4-Diazocyclohexa-2,5-dienone-based amino acids m-Dip and o-Dip were designed for building up photoactivatable peptides. Their stable precursors L-3-[3-(benzyloxy)-6-nitrophenyl]alanine (L-m-Nip(Bn)) and L-3-[2-(benzyloxy)-5-nitrophenyl]alanine (L-o-Nip(Bn)) were synthesized by stereoselective alkylation of the corresponding benzyloxynitrobenzyl iodides by a chiral glycine equivalent. Alkylation was carried out using either butyllithium in dry organic solvents or a phase transfer procedure. Alkylation, hydrolysis of the adduct, and protection as Boc and Fmoc derivatives were achieved in 57-73% overall yields and led to 97-99% optically pure material. Boc or Fmoc-m/o-Nip(Bn) was inserted in model dipeptides Ac-mlo-Nip(Bn)-Ala-OMe or tripeptides Ala-Lm-Nip-(Bn)-Lys and Ala-L-o-Nip(Bn)-Arg, respectively, by homogeneous solution procedure and by solid-phase peptide synthesis.
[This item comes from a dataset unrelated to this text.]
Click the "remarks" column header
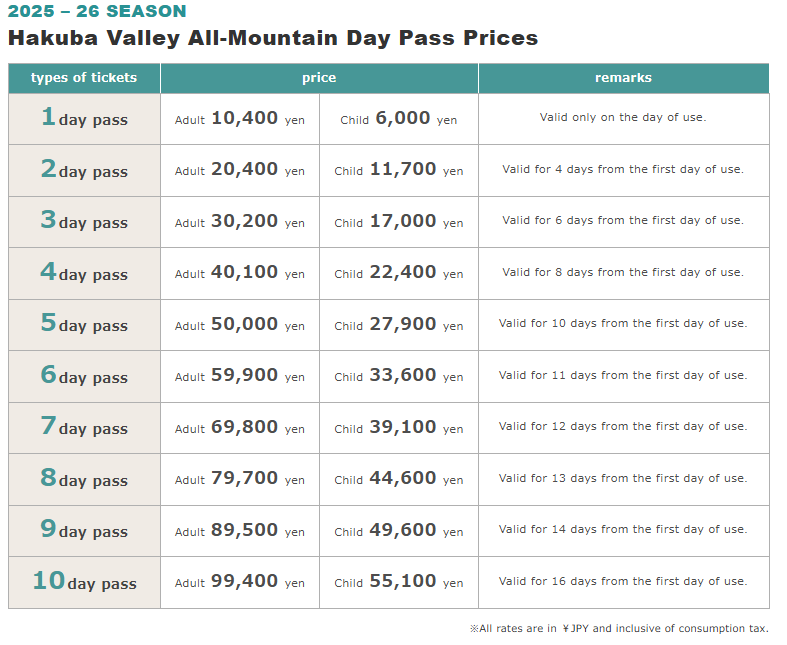The image size is (787, 645). [x=623, y=78]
Deprotection and diazotization of the resulting p-hydroxyanilines gave the corresponding photoactivatable 4-diazocyclohexa-2,5-dienones containing peptides in quantitative yields. Such photoprobes are stable for several hours in the dark but are rapidly photolyzed at 350 nm or at 295 nm by a tryptophan-mediated energy transfer activation process.